Royalty was a very, very rare bottled blood. I’d thought the brand was only a rumor until now. Royalty consisted of part synthetic blood and part real blood—the blood of, you guessed it, people of title. Before you go thinking of enterprising vamps ambushing that cute Prince William, let me reassure you. There were plenty of minor royals in Europe who were glad to give blood for an astronomical sum.

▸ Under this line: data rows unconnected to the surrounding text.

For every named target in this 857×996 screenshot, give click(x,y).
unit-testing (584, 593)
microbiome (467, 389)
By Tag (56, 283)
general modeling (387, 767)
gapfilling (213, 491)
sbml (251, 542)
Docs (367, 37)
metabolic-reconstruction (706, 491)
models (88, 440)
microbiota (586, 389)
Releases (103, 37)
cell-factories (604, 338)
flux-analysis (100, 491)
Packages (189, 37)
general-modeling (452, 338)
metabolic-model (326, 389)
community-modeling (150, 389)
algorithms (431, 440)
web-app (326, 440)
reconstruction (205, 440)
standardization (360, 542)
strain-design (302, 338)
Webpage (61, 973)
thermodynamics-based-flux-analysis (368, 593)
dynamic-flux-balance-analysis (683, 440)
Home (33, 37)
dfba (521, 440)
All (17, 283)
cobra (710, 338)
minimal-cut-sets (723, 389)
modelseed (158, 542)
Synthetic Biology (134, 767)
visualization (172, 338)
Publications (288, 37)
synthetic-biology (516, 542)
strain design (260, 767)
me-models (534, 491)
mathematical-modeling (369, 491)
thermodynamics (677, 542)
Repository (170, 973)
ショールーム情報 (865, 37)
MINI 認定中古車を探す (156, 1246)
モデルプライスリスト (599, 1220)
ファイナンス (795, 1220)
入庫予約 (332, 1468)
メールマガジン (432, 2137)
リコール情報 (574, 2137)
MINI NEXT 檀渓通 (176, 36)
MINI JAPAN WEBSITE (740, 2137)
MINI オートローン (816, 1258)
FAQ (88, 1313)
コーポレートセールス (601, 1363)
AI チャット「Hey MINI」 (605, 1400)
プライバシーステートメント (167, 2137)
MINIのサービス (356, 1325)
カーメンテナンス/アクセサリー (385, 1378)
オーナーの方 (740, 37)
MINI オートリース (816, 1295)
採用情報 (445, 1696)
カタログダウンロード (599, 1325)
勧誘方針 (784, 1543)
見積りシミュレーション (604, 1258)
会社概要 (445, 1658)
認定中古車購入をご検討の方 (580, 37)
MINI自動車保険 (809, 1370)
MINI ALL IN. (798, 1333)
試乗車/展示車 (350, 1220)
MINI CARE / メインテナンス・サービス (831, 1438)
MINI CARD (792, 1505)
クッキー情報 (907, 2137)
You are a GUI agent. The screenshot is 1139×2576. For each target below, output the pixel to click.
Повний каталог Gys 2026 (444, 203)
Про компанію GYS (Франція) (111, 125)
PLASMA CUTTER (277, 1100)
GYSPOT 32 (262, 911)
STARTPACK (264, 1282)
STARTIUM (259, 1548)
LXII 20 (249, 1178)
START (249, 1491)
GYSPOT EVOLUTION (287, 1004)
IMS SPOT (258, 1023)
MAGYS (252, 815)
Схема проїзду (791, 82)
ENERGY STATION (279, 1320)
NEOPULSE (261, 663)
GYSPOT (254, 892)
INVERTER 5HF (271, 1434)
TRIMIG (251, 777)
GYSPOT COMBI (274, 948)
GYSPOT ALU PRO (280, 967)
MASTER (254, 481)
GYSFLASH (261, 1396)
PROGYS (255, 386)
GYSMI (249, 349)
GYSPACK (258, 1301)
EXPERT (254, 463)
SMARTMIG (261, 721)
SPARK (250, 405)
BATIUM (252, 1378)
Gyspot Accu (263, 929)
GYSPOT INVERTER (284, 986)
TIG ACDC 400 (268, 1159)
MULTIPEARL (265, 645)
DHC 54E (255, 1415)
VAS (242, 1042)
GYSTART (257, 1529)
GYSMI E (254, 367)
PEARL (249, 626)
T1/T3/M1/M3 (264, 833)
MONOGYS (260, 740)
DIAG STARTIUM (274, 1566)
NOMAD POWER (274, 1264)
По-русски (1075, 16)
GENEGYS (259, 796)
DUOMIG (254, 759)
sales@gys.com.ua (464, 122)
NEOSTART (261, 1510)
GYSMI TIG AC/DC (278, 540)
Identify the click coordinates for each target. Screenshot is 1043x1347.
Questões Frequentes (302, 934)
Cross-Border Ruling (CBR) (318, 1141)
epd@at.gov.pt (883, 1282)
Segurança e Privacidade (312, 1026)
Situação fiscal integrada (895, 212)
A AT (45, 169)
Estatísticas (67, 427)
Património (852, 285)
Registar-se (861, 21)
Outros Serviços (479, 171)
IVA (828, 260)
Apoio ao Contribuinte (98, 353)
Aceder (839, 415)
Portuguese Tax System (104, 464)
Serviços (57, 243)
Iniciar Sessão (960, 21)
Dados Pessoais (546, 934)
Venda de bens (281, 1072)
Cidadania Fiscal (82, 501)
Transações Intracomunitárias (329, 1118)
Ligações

“After a month’s worth of phone calls, we managed to get two bottles.” Pam was looking quite grim. “They cost more than we could afford. I’ve never known my maker to be other than business-wise, but this year Eric seems to be going overboard. Royalty doesn’t keep forever, you know, with the real blood in it . . . and now he’s worried that two bottles might not be enough. There is so much legend attached to Dracula, who can say what is true? He has heard that Dracula will only drink Royalty or . . . the real thing.”
“Real blood? But that’s illegal, unless you’ve got a willing donor.”
Any vampire who took a human’s blood—against the human’s will—was liable to execution by stake or sunlight, according to the vamp’s choice. The execution was usually carried out by another vamp, kept on retainer by the state. I personally thought any vampire who took an unwilling person’s blood deserved th
e execution, because there were enough fangbangers around who were more than willing to donate.
“And no vampire is allowed to kill Dracula, or even strike him,” Pam said, chiming right in on my thoughts. “Not that we’d want to strike our prince, of course,” she added hastily.
Right, I thought.
“He is held in such reverence that any vampire who assaults him must meet the sun. And we’re also expected to offer our prince financial assistance.”
I wondered if the other vampires were supposed to floss his fangs for him, too.
The door to Eric’s office flew open with such vehemence that it bounced right back. It opened again more gently, and Eric emerged.
I had to gape. He looked positively edible. Eric is very tall, very broad, very blond, and tonight he was dressed in a tuxedo that had not come off any rack. This tux had been made for Eric, and he looked as good as any James Bond in it. Black cloth without a speck of lint, a snowy white shirt, and a hand-tied bow at his throat, with his beautiful hair rippling down his back . . .
“James Blond,” I muttered. Eric’s eyes were blazing with excitement. Without a word, he dipped me as though we were dancing and planted a hell of a kiss on me: lips, tongue, the entire osculant assemblage. Oh boy, oh boy, oh boy. When I was quivering, he assisted me to rise. His brilliant smile revealed glistening fangs. Eric had enjoyed himself.
“Hello to you, too,” I said tartly, once I was sure I was breathing again.
“My delicious friend,” Eric said, and bowed.
I wasn’t sure I could be correctly called a friend, and I’d have to take his word for it that I was delicious. “What’s the program for the evening?” I asked, hoping that my host would calm down very soon.
“We’ll dance, listen to music, drink blood, watch the entertainment, and wait for the count to come,” Eric said. “I’m so glad you’ll be here tonight. We have a wide array of special guests, but you’re the only telepath.”
“Okay,” I said faintly.
“You look especially lovely tonight,” said Lyle. He’d been standing right behind Eric, and I hadn’t even noticed him. Slight and narrow-faced, with spiked black hair, Lyle didn’t have the presence Eric had acquired in a thousand years of life. Lyle was a visiting vamp from Alexandria, interning at the very successful Fangtasia because he wanted to open his own vampire bar. Lyle was carrying a small cooler, taking great care to keep it level.